- [Material for this exercise]
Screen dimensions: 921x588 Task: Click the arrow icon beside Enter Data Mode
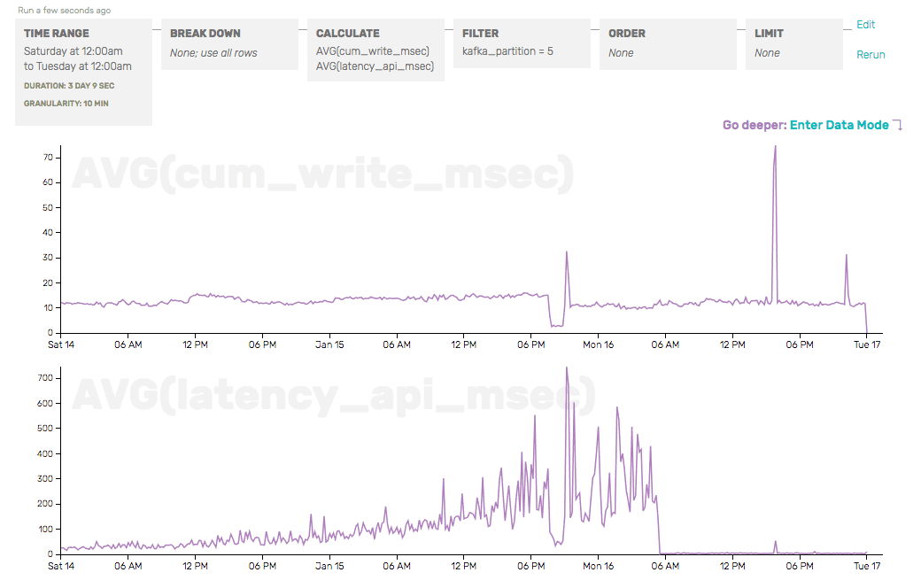point(898,126)
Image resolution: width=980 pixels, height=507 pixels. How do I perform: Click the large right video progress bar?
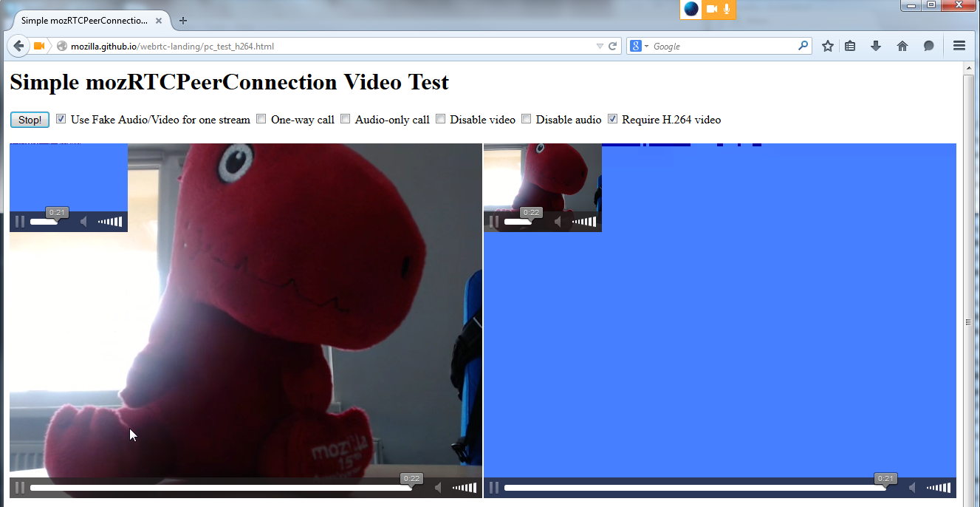click(x=695, y=488)
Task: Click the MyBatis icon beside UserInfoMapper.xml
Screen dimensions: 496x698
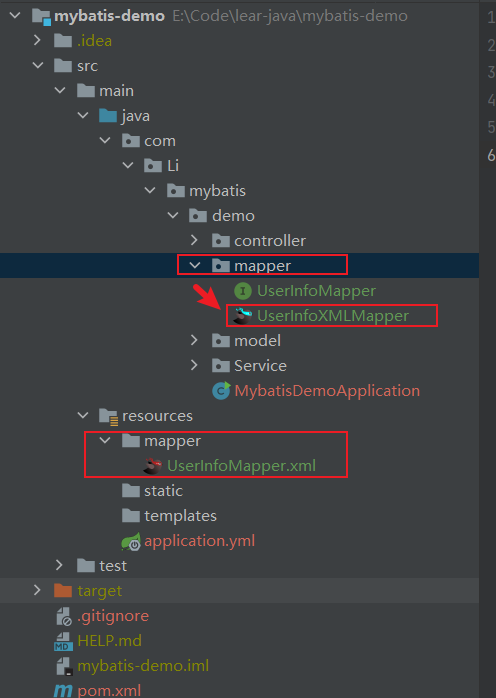Action: tap(152, 466)
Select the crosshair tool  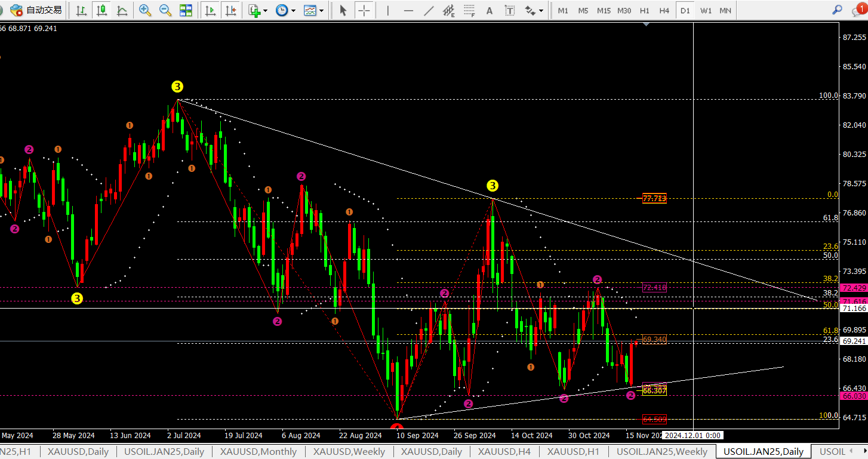point(364,10)
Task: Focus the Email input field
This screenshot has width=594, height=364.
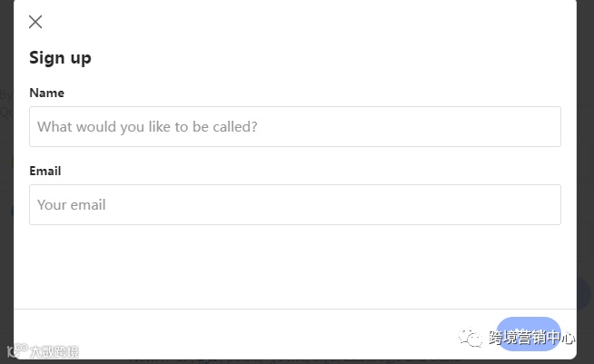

- [Problem description] Copy exactly the lines that run from the one containing "Task: Focus the Email input field" to the last line of the records, both included, and leave out every picture.

- [Response area]
Task: Focus the Email input field
This screenshot has width=594, height=364.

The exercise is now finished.